RECORDS SUPPLIED section start

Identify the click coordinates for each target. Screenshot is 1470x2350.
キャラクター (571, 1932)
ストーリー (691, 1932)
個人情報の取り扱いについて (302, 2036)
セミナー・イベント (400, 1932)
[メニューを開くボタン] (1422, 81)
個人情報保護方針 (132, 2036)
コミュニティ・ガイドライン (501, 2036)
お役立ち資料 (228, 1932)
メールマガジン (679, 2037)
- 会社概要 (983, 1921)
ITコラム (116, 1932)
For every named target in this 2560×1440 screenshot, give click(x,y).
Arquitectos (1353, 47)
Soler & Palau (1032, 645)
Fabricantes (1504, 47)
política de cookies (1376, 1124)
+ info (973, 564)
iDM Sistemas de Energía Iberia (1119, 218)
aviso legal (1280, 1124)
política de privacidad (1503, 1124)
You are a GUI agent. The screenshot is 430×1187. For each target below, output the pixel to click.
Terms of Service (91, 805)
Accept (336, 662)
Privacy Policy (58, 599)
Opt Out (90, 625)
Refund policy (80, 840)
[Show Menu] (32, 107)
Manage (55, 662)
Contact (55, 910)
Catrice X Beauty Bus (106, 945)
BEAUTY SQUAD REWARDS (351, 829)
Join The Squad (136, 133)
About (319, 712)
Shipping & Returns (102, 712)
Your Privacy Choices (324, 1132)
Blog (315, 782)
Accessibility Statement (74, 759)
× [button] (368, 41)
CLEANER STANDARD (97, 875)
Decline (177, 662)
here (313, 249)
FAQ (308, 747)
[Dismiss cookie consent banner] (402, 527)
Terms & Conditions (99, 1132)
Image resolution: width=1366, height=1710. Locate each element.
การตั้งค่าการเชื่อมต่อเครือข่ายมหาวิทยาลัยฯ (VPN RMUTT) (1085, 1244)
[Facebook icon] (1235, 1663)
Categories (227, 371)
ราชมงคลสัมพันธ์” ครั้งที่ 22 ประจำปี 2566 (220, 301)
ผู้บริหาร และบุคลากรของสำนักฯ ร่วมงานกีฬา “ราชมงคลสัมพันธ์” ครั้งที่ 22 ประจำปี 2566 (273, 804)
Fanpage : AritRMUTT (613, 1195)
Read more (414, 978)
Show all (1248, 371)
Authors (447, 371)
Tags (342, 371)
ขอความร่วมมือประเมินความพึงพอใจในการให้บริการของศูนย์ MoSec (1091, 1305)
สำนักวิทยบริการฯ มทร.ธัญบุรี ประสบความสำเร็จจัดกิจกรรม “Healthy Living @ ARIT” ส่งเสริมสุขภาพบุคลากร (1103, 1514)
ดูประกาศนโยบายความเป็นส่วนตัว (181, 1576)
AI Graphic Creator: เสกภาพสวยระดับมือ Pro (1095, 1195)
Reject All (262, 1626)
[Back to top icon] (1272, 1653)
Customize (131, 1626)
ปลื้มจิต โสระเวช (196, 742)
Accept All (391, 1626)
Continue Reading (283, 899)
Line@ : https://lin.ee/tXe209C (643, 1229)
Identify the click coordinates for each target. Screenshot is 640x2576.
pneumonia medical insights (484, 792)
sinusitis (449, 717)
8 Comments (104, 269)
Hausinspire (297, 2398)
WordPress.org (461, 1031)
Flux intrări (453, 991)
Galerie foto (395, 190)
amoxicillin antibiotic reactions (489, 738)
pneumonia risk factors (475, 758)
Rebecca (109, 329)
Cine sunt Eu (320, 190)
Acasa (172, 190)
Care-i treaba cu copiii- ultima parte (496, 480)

RECORDS SUPPLIED section end

#### [TASK DESCRIPTION]
Lines from the top of the entries through the line with "FAQ (308, 747)" are to be transcribed exactly, and nothing more.

#### [WRITTEN ANSWER]
Identify the click coordinates for each target. Screenshot is 1470x2350.
キャラクター (571, 1932)
ストーリー (691, 1932)
個人情報の取り扱いについて (302, 2036)
セミナー・イベント (400, 1932)
[メニューを開くボタン] (1422, 81)
個人情報保護方針 (132, 2036)
コミュニティ・ガイドライン (501, 2036)
お役立ち資料 (228, 1932)
メールマガジン (679, 2037)
- 会社概要 (983, 1921)
ITコラム (116, 1932)
For every named target in this 2560×1440 screenshot, give click(x,y).
Arquitectos (1353, 47)
Soler & Palau (1032, 645)
Fabricantes (1504, 47)
política de cookies (1376, 1124)
+ info (973, 564)
iDM Sistemas de Energía Iberia (1119, 218)
aviso legal (1280, 1124)
política de privacidad (1503, 1124)
You are a GUI agent. The screenshot is 430×1187. For each target below, output the pixel to click.
Terms of Service (91, 805)
Accept (336, 662)
Privacy Policy (58, 599)
Opt Out (90, 625)
Refund policy (80, 840)
[Show Menu] (32, 107)
Manage (55, 662)
Contact (55, 910)
Catrice X Beauty Bus (106, 945)
BEAUTY SQUAD REWARDS (351, 829)
Join The Squad (136, 133)
About (319, 712)
Shipping & Returns (102, 712)
Your Privacy Choices (324, 1132)
Blog (315, 782)
Accessibility Statement (74, 759)
× [button] (368, 41)
CLEANER STANDARD (97, 875)
Decline (177, 662)
here (313, 249)
FAQ (308, 747)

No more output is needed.